» Data provided
=== Begin Enclosure ===

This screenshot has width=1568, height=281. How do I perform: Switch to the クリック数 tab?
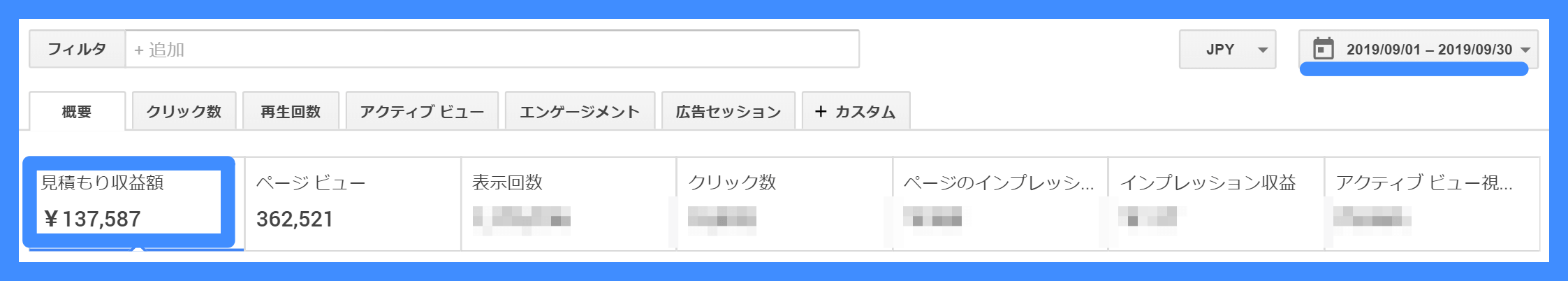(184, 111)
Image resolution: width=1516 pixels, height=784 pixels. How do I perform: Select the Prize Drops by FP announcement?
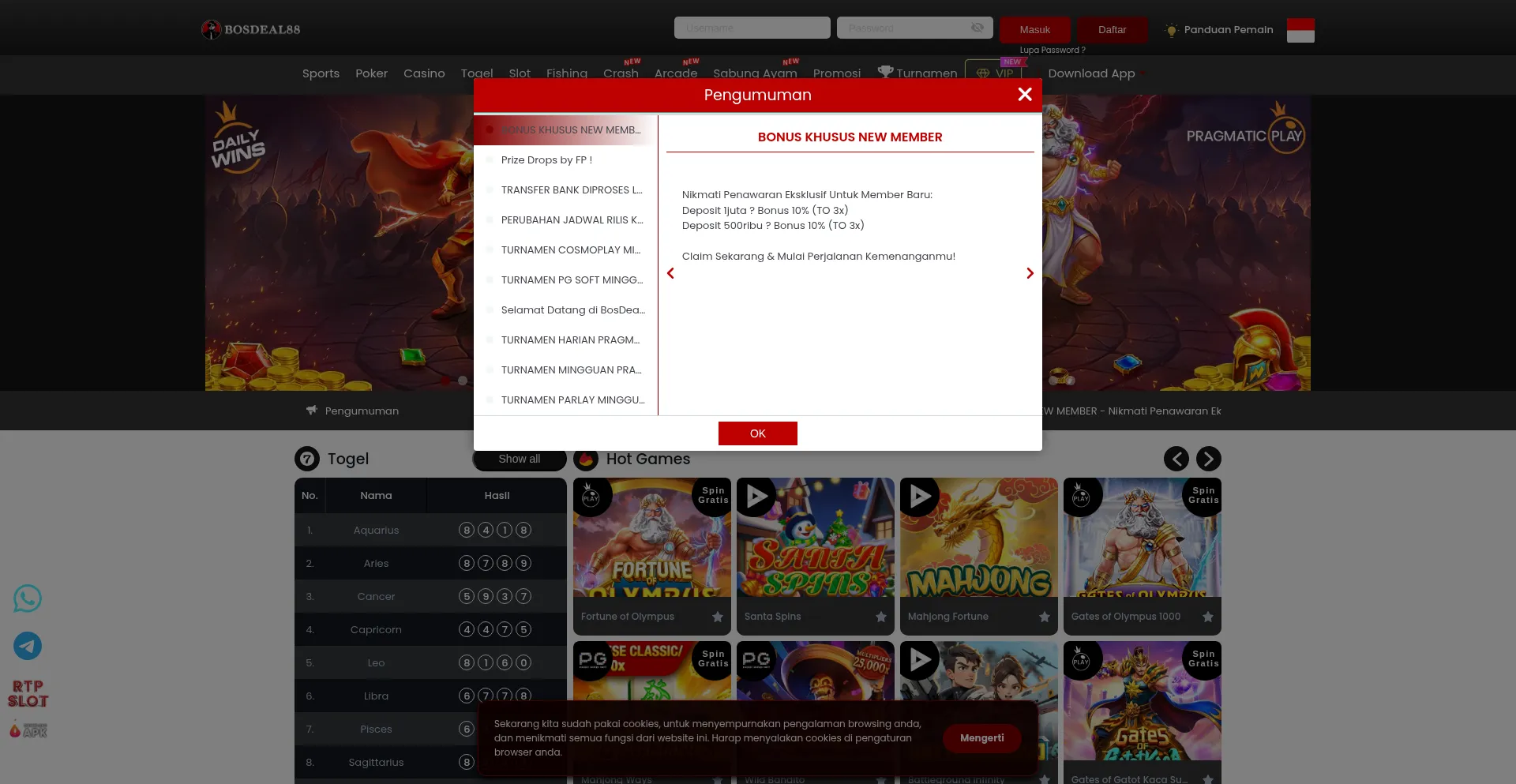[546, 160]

=== End Enclosure ===
=== Begin Enclosure ===

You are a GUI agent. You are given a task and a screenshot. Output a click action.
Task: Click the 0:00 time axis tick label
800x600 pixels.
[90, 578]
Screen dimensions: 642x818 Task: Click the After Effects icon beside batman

=== End Enclosure ===

» Instructions for the task
Your answer should be the lines above from the one containing "800x600 pixels." through the one containing "Screen dimensions: 642x818", copied exactly and with both ends kept.

» Answer to this task
800x600 pixels.
[90, 578]
Screen dimensions: 642x818 Task: Click the After Effects icon beside batman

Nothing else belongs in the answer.